§ **Exercise directions**: The entries should be written out again exactly as they read.

§ **Listed entries**:

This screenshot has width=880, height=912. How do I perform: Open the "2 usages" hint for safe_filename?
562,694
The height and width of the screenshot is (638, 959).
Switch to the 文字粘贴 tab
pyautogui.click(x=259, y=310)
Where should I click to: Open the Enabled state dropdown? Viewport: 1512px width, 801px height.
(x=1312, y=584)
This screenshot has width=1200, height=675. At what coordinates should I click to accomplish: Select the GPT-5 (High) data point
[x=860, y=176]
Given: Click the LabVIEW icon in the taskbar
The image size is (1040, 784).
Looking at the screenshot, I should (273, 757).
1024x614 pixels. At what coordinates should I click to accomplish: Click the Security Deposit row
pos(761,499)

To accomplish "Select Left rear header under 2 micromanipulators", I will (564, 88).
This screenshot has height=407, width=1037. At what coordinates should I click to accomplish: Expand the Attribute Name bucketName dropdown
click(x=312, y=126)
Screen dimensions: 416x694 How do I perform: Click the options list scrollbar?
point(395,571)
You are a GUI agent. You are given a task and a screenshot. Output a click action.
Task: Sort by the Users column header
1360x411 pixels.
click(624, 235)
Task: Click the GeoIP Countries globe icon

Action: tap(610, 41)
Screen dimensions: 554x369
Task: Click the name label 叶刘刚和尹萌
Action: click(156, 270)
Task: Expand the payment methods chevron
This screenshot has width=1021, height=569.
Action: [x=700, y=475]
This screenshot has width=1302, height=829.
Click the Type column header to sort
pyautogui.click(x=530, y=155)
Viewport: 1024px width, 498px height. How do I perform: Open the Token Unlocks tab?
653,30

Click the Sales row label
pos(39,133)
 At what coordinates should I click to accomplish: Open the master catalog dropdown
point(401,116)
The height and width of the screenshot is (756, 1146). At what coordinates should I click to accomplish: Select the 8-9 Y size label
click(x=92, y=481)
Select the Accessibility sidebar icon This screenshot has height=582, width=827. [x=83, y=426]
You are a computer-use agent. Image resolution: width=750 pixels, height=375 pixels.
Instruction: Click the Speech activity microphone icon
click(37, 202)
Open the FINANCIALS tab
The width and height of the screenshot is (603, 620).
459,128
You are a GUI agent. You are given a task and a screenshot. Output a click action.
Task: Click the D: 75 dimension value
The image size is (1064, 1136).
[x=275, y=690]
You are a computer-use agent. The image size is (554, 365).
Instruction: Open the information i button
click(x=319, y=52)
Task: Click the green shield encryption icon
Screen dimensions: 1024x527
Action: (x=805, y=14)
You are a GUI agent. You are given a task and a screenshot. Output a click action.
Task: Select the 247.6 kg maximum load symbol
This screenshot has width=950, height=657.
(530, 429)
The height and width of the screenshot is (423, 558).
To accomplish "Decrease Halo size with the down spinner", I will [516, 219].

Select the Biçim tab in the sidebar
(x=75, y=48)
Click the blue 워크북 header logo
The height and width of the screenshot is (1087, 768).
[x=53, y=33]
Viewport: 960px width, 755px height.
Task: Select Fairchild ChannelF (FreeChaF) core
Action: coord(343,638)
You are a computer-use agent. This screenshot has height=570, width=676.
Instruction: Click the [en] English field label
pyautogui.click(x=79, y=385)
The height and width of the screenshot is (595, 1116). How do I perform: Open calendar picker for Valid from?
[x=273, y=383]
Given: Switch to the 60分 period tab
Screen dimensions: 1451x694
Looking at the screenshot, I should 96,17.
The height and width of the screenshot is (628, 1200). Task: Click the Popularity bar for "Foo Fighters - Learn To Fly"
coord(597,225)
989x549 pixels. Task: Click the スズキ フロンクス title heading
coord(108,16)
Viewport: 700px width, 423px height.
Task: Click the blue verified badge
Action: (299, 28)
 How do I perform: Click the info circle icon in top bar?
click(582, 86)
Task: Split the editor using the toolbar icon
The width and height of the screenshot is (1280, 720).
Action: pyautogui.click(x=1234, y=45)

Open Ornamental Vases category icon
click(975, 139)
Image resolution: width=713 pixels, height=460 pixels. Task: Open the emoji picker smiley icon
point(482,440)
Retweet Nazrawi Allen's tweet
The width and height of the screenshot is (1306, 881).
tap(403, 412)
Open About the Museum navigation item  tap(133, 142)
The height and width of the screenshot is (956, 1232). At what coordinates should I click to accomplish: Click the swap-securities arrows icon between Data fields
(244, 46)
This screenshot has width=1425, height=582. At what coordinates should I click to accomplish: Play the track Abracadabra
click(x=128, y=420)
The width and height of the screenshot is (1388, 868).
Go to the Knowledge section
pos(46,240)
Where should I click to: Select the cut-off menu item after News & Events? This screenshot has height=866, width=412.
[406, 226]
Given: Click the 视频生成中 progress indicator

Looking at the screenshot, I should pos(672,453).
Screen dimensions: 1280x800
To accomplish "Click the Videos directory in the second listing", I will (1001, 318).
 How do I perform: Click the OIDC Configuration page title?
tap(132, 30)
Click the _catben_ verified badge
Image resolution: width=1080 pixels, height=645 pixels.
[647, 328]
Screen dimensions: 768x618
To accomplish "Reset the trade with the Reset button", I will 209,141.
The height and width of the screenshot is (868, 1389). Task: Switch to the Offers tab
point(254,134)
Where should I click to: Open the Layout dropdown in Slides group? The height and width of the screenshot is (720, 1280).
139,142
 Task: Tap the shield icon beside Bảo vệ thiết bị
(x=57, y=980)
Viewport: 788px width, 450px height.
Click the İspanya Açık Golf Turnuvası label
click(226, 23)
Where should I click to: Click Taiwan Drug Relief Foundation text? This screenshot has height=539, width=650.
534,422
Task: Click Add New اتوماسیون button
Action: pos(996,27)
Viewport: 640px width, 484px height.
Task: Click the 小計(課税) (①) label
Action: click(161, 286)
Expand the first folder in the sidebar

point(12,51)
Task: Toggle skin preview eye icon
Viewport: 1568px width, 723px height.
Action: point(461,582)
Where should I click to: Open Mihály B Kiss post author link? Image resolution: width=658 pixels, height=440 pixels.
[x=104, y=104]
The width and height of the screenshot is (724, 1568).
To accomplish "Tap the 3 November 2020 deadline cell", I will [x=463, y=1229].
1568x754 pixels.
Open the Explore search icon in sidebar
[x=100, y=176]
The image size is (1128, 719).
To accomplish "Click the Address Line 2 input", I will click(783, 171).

§ **Written solution**:
This screenshot has width=880, height=912. How do I perform: Open the "2 usages" hint for safe_filename?
562,694
The height and width of the screenshot is (638, 959).
Switch to the 文字粘贴 tab
pyautogui.click(x=259, y=310)
Where should I click to: Open the Enabled state dropdown? Viewport: 1512px width, 801px height.
(x=1312, y=584)
This screenshot has width=1200, height=675. At what coordinates should I click to accomplish: Select the GPT-5 (High) data point
[x=860, y=176]
Given: Click the LabVIEW icon in the taskbar
The image size is (1040, 784).
Looking at the screenshot, I should (273, 757).
1024x614 pixels. At what coordinates should I click to accomplish: Click the Security Deposit row
pos(761,499)

To accomplish "Select Left rear header under 2 micromanipulators", I will (564, 88).
This screenshot has height=407, width=1037. At what coordinates should I click to accomplish: Expand the Attribute Name bucketName dropdown
click(x=312, y=126)
Screen dimensions: 416x694 How do I perform: Click the options list scrollbar?
point(395,571)
You are a GUI agent. You are given a task and a screenshot. Output a click action.
Task: Sort by the Users column header
1360x411 pixels.
click(624, 235)
Task: Click the GeoIP Countries globe icon

Action: tap(610, 41)
Screen dimensions: 554x369
Task: Click the name label 叶刘刚和尹萌
Action: click(156, 270)
Task: Expand the payment methods chevron
This screenshot has width=1021, height=569.
Action: [x=700, y=475]
This screenshot has width=1302, height=829.
Click the Type column header to sort
pyautogui.click(x=530, y=155)
Viewport: 1024px width, 498px height. How do I perform: Open the Token Unlocks tab?
653,30

Click the Sales row label
pos(39,133)
 At what coordinates should I click to accomplish: Open the master catalog dropdown
point(401,116)
The height and width of the screenshot is (756, 1146). At what coordinates should I click to accomplish: Select the 8-9 Y size label
click(x=92, y=481)
Select the Accessibility sidebar icon This screenshot has height=582, width=827. [x=83, y=426]
You are a computer-use agent. Image resolution: width=750 pixels, height=375 pixels.
Instruction: Click the Speech activity microphone icon
click(37, 202)
Open the FINANCIALS tab
The width and height of the screenshot is (603, 620).
459,128
You are a GUI agent. You are given a task and a screenshot. Output a click action.
Task: Click the D: 75 dimension value
The image size is (1064, 1136).
[x=275, y=690]
You are a computer-use agent. The image size is (554, 365).
Instruction: Open the information i button
click(x=319, y=52)
Task: Click the green shield encryption icon
Screen dimensions: 1024x527
Action: (x=805, y=14)
You are a GUI agent. You are given a task and a screenshot. Output a click action.
Task: Select the 247.6 kg maximum load symbol
This screenshot has width=950, height=657.
(530, 429)
The height and width of the screenshot is (423, 558).
To accomplish "Decrease Halo size with the down spinner", I will [516, 219].

Select the Biçim tab in the sidebar
(x=75, y=48)
Click the blue 워크북 header logo
The height and width of the screenshot is (1087, 768).
[x=53, y=33]
Viewport: 960px width, 755px height.
Task: Select Fairchild ChannelF (FreeChaF) core
Action: coord(343,638)
You are a computer-use agent. This screenshot has height=570, width=676.
Instruction: Click the [en] English field label
pyautogui.click(x=79, y=385)
The height and width of the screenshot is (595, 1116). How do I perform: Open calendar picker for Valid from?
[x=273, y=383]
Given: Switch to the 60分 period tab
Screen dimensions: 1451x694
Looking at the screenshot, I should 96,17.
The height and width of the screenshot is (628, 1200). Task: Click the Popularity bar for "Foo Fighters - Learn To Fly"
coord(597,225)
989x549 pixels. Task: Click the スズキ フロンクス title heading
coord(108,16)
Viewport: 700px width, 423px height.
Task: Click the blue verified badge
Action: (299, 28)
 How do I perform: Click the info circle icon in top bar?
click(582, 86)
Task: Split the editor using the toolbar icon
The width and height of the screenshot is (1280, 720).
Action: pyautogui.click(x=1234, y=45)

Open Ornamental Vases category icon
click(975, 139)
Image resolution: width=713 pixels, height=460 pixels. Task: Open the emoji picker smiley icon
point(482,440)
Retweet Nazrawi Allen's tweet
The width and height of the screenshot is (1306, 881).
tap(403, 412)
Open About the Museum navigation item  tap(133, 142)
The height and width of the screenshot is (956, 1232). At what coordinates should I click to accomplish: Click the swap-securities arrows icon between Data fields
(244, 46)
This screenshot has width=1425, height=582. At what coordinates should I click to accomplish: Play the track Abracadabra
click(x=128, y=420)
The width and height of the screenshot is (1388, 868).
Go to the Knowledge section
pos(46,240)
Where should I click to: Select the cut-off menu item after News & Events? This screenshot has height=866, width=412.
[406, 226]
Given: Click the 视频生成中 progress indicator

Looking at the screenshot, I should pos(672,453).
Screen dimensions: 1280x800
To accomplish "Click the Videos directory in the second listing", I will (1001, 318).
 How do I perform: Click the OIDC Configuration page title?
tap(132, 30)
Click the _catben_ verified badge
Image resolution: width=1080 pixels, height=645 pixels.
[647, 328]
Screen dimensions: 768x618
To accomplish "Reset the trade with the Reset button", I will 209,141.
The height and width of the screenshot is (868, 1389). Task: Switch to the Offers tab
point(254,134)
Where should I click to: Open the Layout dropdown in Slides group? The height and width of the screenshot is (720, 1280).
139,142
 Task: Tap the shield icon beside Bảo vệ thiết bị
(x=57, y=980)
Viewport: 788px width, 450px height.
Click the İspanya Açık Golf Turnuvası label
click(226, 23)
Where should I click to: Click Taiwan Drug Relief Foundation text? This screenshot has height=539, width=650.
534,422
Task: Click Add New اتوماسیون button
Action: pos(996,27)
Viewport: 640px width, 484px height.
Task: Click the 小計(課税) (①) label
Action: click(161, 286)
Expand the first folder in the sidebar

point(12,51)
Task: Toggle skin preview eye icon
Viewport: 1568px width, 723px height.
Action: point(461,582)
Where should I click to: Open Mihály B Kiss post author link? Image resolution: width=658 pixels, height=440 pixels.
[x=104, y=104]
The width and height of the screenshot is (724, 1568).
To accomplish "Tap the 3 November 2020 deadline cell", I will [x=463, y=1229].
1568x754 pixels.
Open the Explore search icon in sidebar
[x=100, y=176]
The image size is (1128, 719).
To accomplish "Click the Address Line 2 input", I will click(783, 171).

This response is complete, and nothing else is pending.